OBJECTIVES: cBTKis revolutionized CLL/SLL treatment following ibrutinib’s approval in 2014. Second-generation cBTKis—acalabrutinib and zanubrutinib—displayed enhanced CVD safety profiles. This research evaluated the real-world treatment patterns and pre-treatment CVD burden in CLL/SLL patients.

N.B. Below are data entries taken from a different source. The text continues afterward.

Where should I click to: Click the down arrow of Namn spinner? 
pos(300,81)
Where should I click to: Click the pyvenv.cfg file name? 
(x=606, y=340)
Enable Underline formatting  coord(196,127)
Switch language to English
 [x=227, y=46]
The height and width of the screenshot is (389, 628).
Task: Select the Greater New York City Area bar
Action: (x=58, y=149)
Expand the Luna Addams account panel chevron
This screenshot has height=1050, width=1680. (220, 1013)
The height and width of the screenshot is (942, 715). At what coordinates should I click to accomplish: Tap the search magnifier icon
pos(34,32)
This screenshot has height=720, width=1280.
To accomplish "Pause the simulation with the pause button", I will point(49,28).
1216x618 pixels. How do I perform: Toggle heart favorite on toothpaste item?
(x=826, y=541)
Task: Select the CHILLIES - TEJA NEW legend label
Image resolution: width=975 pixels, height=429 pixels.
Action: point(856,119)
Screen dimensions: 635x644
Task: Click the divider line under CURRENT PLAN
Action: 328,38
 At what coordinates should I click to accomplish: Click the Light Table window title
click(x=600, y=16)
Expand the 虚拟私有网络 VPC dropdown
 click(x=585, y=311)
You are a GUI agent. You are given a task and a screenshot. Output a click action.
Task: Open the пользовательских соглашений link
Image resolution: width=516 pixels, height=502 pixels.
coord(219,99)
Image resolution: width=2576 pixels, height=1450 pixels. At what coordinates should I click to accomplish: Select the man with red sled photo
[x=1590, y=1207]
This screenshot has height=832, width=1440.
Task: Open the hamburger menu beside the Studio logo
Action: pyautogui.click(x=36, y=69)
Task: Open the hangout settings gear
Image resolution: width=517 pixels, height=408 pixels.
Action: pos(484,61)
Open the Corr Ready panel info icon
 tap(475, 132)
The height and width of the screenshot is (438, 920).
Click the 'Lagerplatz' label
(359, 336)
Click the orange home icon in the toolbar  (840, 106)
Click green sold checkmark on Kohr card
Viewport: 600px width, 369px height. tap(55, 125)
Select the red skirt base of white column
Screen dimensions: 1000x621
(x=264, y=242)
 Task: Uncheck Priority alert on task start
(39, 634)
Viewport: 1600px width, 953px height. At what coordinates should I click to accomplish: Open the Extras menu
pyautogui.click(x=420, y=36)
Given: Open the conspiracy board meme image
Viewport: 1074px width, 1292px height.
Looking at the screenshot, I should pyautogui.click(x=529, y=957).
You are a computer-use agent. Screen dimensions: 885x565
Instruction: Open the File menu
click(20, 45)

METHODS: Adult patients diagnosed with CLL/SLL who received cBTKi treatment were identified using Optum Clinformatics® DataMart claims data (2014-2023). Patients with other cBTKi-related malignancies or prior CLL/SLL-related anticancer treatment were excluded. Pre-2020 (2014-2019) and post-2020 (2020-2023) periods were assessed to capture the impact of acalabrutinib’s launch in late 2019. Lines of treatment (LOTs) from first-line (1L) to fifth-line (5L) were evaluated.

RESULTS: Overall, 4,353 patients (39.7% female) were eligible with a median age of 73, mean National Cancer Institute Comorbidity Index of 0.5, and average observation period of 2.8 years. cBTKi use was prevalent across all LOTs and decreased from 81.4% in the 1L to 45.7% in the 5L. 1L cBTKi use increased from 70.5% pre-2020 to 94.8% post-2020, while chemoimmunotherapy use declined from 19.8% to 2.6%. Among cBTKis, 1L ibrutinib use decreased from 69.6% pre-2020 to 52.9% post-2020, while acalabrutinib use increased from 0.9% to 36.9%. Switching or restarting (re-initiation after 90-day gap) among cBTKis (cBTKi→cBTKi) was the most common pathway and increased from 21.3% pre-2020 to 41.3% post-2020. The 2L restart rate for ibrutinib (16.7%) was consistent for pre- and post-2020 periods, whereas it increased from 0.4% to 9.5% for acalabrutinib. Pre-treatment CVD prevalence was high for acalabrutinib and ibrutinib, including ventricular arrhythmias (14.8% and 12.2%), congestive heart failure (14.8% and 11.0%), atrial fibrillation (14.3% and 9.5%), and atrial flutter (11.2% and 7.5%).

CONCLUSIONS: Our findings showed high uptake of cBTKis as 1L treatment, with frequent restart of cBTKis and a considerable pre-treatment CVD burden across CLL/SLL treatments. Further real-world investigation is crucial to understand CVD risks and clinical/health economics outcomes associated with cBTKis.